**** Text
So I stumbled across this Jeepney on eBay coincidentally, and I would bump into it online a couple times over the course of several months, and I would see it’s still there and available. I just took it as a sign that I need to move and act on this thing, being that I’m Filipino. I invested in this thing and did it for the culture and did it for my people and really tried to restore this historic art piece. But, at the same time, the record’s not about that. It’s not about being Filipino. It’s more about being American.

Chris Baggio

I have to say I’m curious to see the alternate universe where you use the Jeepney as a tour bus and come to coffee shops around the country.

BEAR: I think the plan was to get a 2020 Jeep or a 2021 Jeep, something contemporary was the plan, so to see it be this actual thing from the ‘60s was very fitting for the record, so that’s why I had to act.

“Blessa” (2009)

This was your breakthrough track. How do you feel looking back on it?

BEAR: I still love it. I still see why people love it, and I still love listening to that track. There are a lot of elements. There’s a lot of stuff going on there. I Instagrammed this the other day, it was the 15th anniversary of Person Pitch. That was such a landmark record for me, and I feel like Causers was Panda Bear meets Dilla, so that’s what I was trying to achieve there.

Like Person Pitch, Causers Of This ushered in this new era of music and a new subgenre. Since that moment, how have you seen Toro y Moi grow over the past 12 years?

BEAR: For me, Toro is an exploration of genres. I think I just got lucky that my first record happened to be this experimental, electronic record. But my music has always had this pendulum, where it’s electronic then analog. So the music before Causers, which is not really released — I have five albums that are more folky and guitar-based — local fans from Columbia probably have these records. I hope they pop up somewhere. But it was just where I was at that time. I was just exploring genres, and to be where I am now, to explore even deeper psych-rock and even deeper songwriting techniques, that’s where I’m at now. Genre-hopping is kind of my game.
********
**** Listed entries
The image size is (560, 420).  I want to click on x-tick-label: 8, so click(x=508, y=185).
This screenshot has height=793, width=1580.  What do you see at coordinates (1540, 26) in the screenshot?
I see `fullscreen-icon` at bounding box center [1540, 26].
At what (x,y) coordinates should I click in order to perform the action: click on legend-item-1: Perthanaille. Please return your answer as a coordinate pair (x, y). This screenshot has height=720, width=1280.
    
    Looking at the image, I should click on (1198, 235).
********
**** Listed entries
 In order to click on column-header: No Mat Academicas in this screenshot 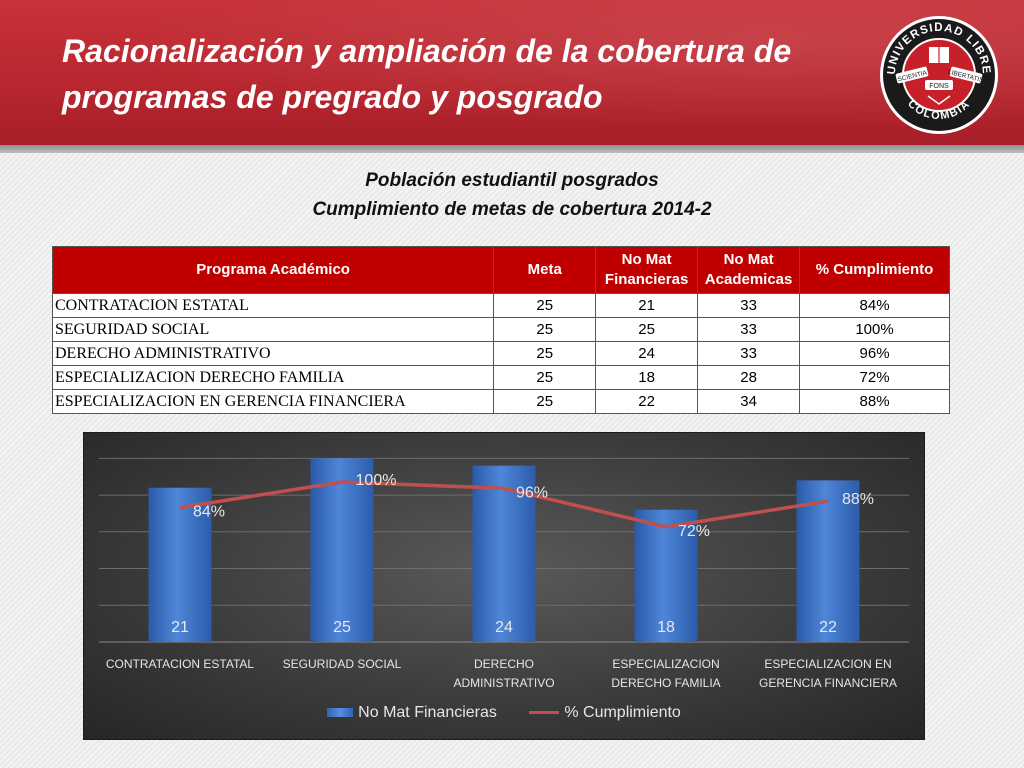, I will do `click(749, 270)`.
********
[Action item]: Please transcribe the interview above from "I have to say" up to and including "had to act.".

[Written solution]:
I have to say I’m curious to see the alternate universe where you use the Jeepney as a tour bus and come to coffee shops around the country.

BEAR: I think the plan was to get a 2020 Jeep or a 2021 Jeep, something contemporary was the plan, so to see it be this actual thing from the ‘60s was very fitting for the record, so that’s why I had to act.